Sarah Spiers vanished 30 years ago. On the anniversary of her disappearance, WA police vow to never give up
After a long evening of Australia Day celebrations, a young woman walked to a phone booth in Claremont in the early morning hours.
Thirty years later, the only evidence that he was there was a recording of a scratchy phone call to Swan Taxis.
“I’m at the phone booth,” he told the operator.
“On Stirling Street – on the corner of Stirling Street and the Stirling Highway, about halfway up, up.”
“What about his name?” the operator asked.
“Towers.”
On January 27, 1997, Sarah Spiers was just 18 when she was separated from her friends at Club Bayview in the affluent suburb of Claremont.
At 2:06 a.m. he called Swan Taxis on the motorway. He was gone three minutes later and his body was never found.
On the 30th anniversary of her disappearance on Tuesday, a WA Police spokesman said the case was far from over.
“The investigation into the disappearance of Sarah Spiers remains an open investigation being conducted by WA Police’s Unknown Incident Investigation Unit,” they said.
“WA Police Force will never give up and investigators are determined to find answers for Sarah’s loved ones.
“Not knowing what happened to a loved one is confronting and challenging for their family and friends.”
Bradley Robert Edwards was charged with Spiers’ murder in 2016, 20 years after she was the first of three young women to be abducted from the streets of Claremont by a suspected serial killer.
Edwards was also accused of murdering Jane Rimmer, 23, and Ciara Glennon, 27, who disappeared within 14 months of Spiers’ disappearance.
Both Rimmer and Glennons were found guilty of their murders after evidence from their graves in bushland was linked to the abductions through DNA and clothing fibers from a Telstra uniform.
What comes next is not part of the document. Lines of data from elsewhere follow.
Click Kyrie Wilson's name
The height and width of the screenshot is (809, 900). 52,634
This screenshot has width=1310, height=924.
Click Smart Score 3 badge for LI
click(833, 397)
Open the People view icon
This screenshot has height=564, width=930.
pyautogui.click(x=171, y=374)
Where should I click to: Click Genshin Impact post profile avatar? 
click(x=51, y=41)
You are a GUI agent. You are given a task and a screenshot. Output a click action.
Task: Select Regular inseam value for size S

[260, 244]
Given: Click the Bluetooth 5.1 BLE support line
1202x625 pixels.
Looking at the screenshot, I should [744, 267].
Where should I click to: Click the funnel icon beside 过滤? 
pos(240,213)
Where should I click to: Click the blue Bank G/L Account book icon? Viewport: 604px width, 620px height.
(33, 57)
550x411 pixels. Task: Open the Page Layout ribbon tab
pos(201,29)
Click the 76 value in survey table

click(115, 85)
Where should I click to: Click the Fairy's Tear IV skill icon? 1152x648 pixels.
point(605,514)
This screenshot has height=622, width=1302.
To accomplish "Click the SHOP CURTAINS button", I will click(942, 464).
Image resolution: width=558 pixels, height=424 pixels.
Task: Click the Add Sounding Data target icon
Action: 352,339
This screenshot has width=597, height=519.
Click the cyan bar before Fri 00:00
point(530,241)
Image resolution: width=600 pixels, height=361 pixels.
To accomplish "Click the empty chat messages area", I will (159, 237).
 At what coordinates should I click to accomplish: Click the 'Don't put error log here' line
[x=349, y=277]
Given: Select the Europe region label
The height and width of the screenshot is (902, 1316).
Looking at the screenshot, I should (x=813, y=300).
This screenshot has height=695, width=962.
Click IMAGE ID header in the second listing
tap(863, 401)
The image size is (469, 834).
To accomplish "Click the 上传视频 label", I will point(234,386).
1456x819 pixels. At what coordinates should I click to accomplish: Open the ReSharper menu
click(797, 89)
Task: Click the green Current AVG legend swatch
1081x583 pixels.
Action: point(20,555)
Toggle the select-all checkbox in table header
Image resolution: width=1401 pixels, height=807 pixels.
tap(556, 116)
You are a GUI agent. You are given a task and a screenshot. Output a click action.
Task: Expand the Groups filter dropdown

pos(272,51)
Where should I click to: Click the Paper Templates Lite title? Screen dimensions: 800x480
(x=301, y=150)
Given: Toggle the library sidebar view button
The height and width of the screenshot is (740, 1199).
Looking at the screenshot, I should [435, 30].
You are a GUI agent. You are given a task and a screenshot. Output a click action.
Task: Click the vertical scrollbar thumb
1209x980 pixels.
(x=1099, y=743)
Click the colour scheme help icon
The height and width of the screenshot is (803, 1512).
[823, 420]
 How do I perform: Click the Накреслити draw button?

But Spiers’ body was never located and Edwards was only found by Judge Stephen Hall to be “probably responsible” for Spiers’ disappearance. He was found not guilty of murder at the trial.
Edwards has not confessed to any of the murders, but police officers linked to the investigation say information revealed at the WA Supreme Court hearing in 2019 could eventually jog someone’s memory.
Spiers graduated from Iona Presentation College in 1994, where he was a boarder. Originally from the town of Darkan in the South West, she was the daughter of sheep shearer Don Spiers and his wife Carol.
She lived in South Perth with her older sister Amanda and worked at BSD Consultants in Subiaco. She was described as cheerful, thoughtful, responsible and knew how to make everyone feel good.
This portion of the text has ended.